(DATASET CONTENT begins)
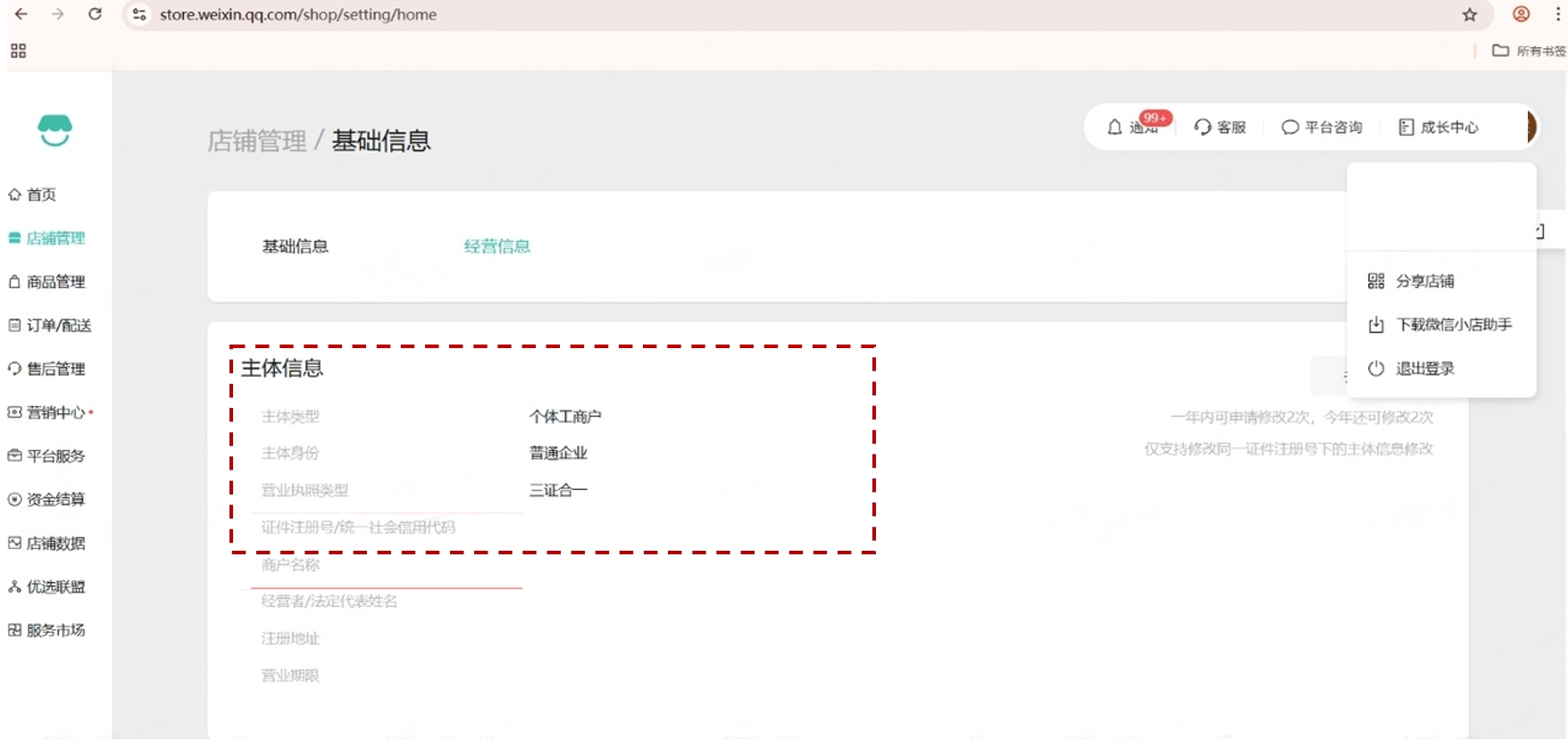Choose 下载微信小店助手 in the menu
The image size is (1568, 748).
tap(1453, 325)
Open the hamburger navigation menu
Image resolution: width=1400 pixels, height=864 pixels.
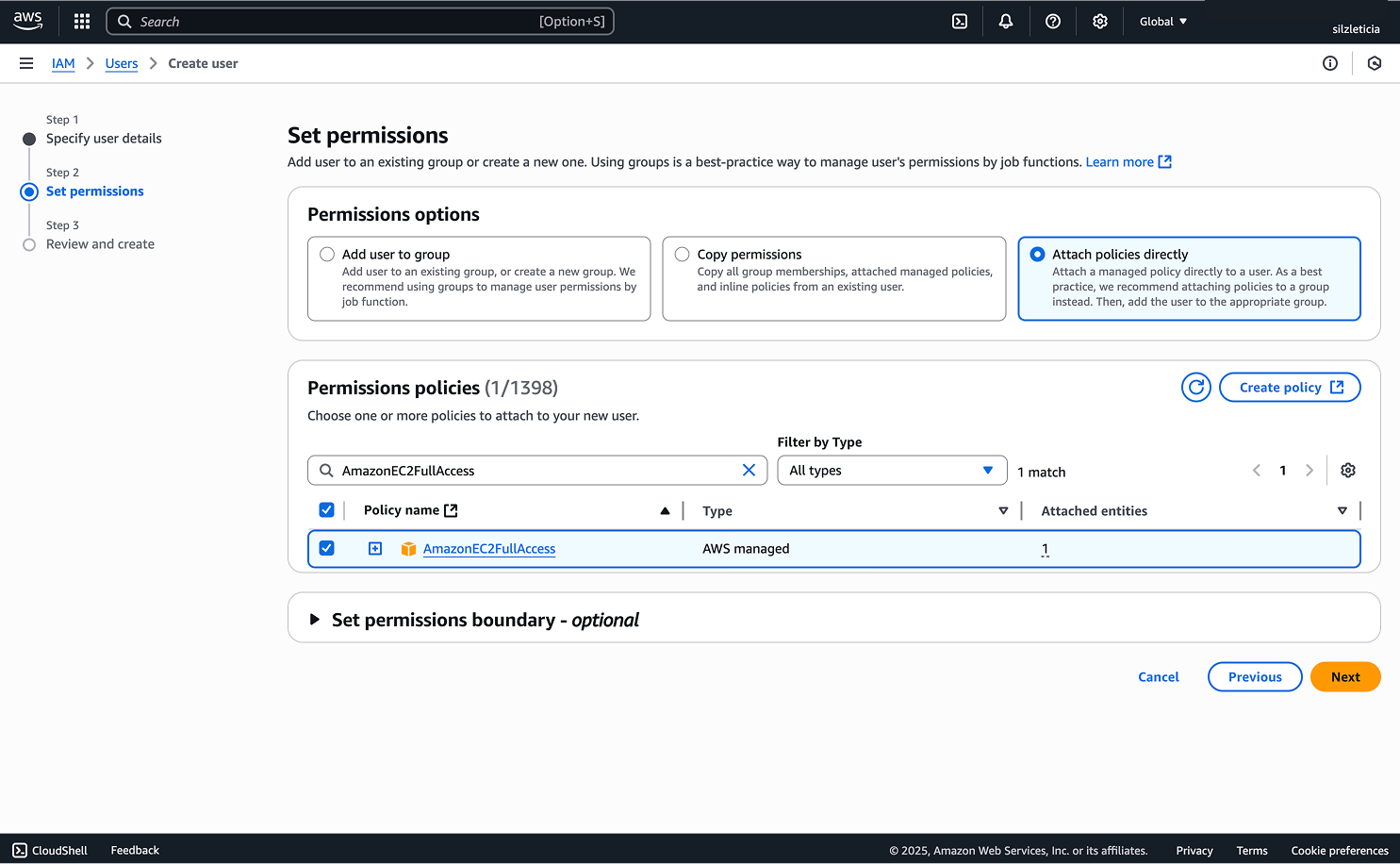pos(26,63)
(DATASET CONTENT ends)
- **WHAT YOU NEED TO DO**:
Copy out, exactly and without pictures, each line from the one containing "Open the hamburger navigation menu" through the final line of the entries, both ends included.

- **SOLUTION TO THIS TASK**:
Open the hamburger navigation menu
Image resolution: width=1400 pixels, height=864 pixels.
pos(26,63)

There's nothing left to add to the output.